## Directions
Write the data below out again, with each line matching the original.

## The input

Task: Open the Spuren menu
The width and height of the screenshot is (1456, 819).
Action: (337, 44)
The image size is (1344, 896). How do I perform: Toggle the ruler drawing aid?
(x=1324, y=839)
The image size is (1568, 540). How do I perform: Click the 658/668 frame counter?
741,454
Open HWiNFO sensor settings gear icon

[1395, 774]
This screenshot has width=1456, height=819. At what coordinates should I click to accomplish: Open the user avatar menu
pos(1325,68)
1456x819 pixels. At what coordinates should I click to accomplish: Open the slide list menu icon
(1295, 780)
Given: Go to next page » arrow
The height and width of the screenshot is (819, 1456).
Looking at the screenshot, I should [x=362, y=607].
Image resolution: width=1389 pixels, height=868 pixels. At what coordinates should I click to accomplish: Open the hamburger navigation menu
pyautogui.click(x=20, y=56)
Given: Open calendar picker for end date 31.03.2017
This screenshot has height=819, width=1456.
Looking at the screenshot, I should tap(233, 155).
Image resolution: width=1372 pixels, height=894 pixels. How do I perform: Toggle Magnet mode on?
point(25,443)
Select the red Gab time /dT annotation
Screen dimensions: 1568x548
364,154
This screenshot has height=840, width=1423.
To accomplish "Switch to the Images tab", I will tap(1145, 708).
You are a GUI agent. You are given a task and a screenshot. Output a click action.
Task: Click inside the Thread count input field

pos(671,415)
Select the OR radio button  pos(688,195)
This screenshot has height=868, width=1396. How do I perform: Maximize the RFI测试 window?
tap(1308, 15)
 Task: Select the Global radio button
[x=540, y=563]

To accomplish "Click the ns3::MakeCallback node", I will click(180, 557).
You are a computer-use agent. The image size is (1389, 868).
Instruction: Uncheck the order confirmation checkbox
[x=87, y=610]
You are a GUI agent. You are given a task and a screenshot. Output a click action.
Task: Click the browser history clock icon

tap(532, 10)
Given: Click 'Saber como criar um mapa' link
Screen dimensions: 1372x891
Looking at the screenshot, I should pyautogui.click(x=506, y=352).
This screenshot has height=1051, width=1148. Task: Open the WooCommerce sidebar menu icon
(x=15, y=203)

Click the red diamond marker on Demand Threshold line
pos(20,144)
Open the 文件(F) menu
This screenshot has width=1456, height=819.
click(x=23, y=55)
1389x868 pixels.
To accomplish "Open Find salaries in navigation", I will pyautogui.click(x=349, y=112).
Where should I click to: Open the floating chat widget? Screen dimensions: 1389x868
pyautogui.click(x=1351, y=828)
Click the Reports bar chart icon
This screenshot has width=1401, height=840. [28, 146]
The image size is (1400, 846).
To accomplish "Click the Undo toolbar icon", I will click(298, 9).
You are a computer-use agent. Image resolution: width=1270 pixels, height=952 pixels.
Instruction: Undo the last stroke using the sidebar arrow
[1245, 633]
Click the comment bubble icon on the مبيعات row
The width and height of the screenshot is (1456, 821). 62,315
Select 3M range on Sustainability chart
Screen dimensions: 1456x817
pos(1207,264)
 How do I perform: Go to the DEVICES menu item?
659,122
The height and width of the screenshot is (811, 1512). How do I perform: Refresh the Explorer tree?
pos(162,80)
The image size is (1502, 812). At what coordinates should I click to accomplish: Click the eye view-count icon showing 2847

## Result for this task
Task: Open the Spuren menu
The width and height of the screenshot is (1456, 819).
Action: (337, 44)
The image size is (1344, 896). How do I perform: Toggle the ruler drawing aid?
(x=1324, y=839)
The image size is (1568, 540). How do I perform: Click the 658/668 frame counter?
741,454
Open HWiNFO sensor settings gear icon

[1395, 774]
This screenshot has width=1456, height=819. At what coordinates should I click to accomplish: Open the user avatar menu
pos(1325,68)
1456x819 pixels. At what coordinates should I click to accomplish: Open the slide list menu icon
(1295, 780)
Given: Go to next page » arrow
The height and width of the screenshot is (819, 1456).
Looking at the screenshot, I should [x=362, y=607].
Image resolution: width=1389 pixels, height=868 pixels. At what coordinates should I click to accomplish: Open the hamburger navigation menu
pyautogui.click(x=20, y=56)
Given: Open calendar picker for end date 31.03.2017
This screenshot has height=819, width=1456.
Looking at the screenshot, I should tap(233, 155).
Image resolution: width=1372 pixels, height=894 pixels. How do I perform: Toggle Magnet mode on?
point(25,443)
Select the red Gab time /dT annotation
Screen dimensions: 1568x548
364,154
This screenshot has height=840, width=1423.
To accomplish "Switch to the Images tab", I will tap(1145, 708).
You are a GUI agent. You are given a task and a screenshot. Output a click action.
Task: Click inside the Thread count input field

pos(671,415)
Select the OR radio button  pos(688,195)
This screenshot has height=868, width=1396. How do I perform: Maximize the RFI测试 window?
tap(1308, 15)
 Task: Select the Global radio button
[x=540, y=563]

To accomplish "Click the ns3::MakeCallback node", I will click(180, 557).
You are a computer-use agent. The image size is (1389, 868).
Instruction: Uncheck the order confirmation checkbox
[x=87, y=610]
You are a GUI agent. You are given a task and a screenshot. Output a click action.
Task: Click the browser history clock icon

tap(532, 10)
Given: Click 'Saber como criar um mapa' link
Screen dimensions: 1372x891
Looking at the screenshot, I should pyautogui.click(x=506, y=352).
This screenshot has height=1051, width=1148. Task: Open the WooCommerce sidebar menu icon
(x=15, y=203)

Click the red diamond marker on Demand Threshold line
pos(20,144)
Open the 文件(F) menu
This screenshot has width=1456, height=819.
click(x=23, y=55)
1389x868 pixels.
To accomplish "Open Find salaries in navigation", I will pyautogui.click(x=349, y=112).
Where should I click to: Open the floating chat widget? Screen dimensions: 1389x868
pyautogui.click(x=1351, y=828)
Click the Reports bar chart icon
This screenshot has width=1401, height=840. [28, 146]
The image size is (1400, 846).
To accomplish "Click the Undo toolbar icon", I will click(298, 9).
You are a computer-use agent. Image resolution: width=1270 pixels, height=952 pixels.
Instruction: Undo the last stroke using the sidebar arrow
[1245, 633]
Click the comment bubble icon on the مبيعات row
The width and height of the screenshot is (1456, 821). 62,315
Select 3M range on Sustainability chart
Screen dimensions: 1456x817
pos(1207,264)
 How do I perform: Go to the DEVICES menu item?
659,122
The height and width of the screenshot is (811, 1512). How do I perform: Refresh the Explorer tree?
pos(162,80)
The image size is (1502, 812). At what coordinates should I click to accomplish: Click the eye view-count icon showing 2847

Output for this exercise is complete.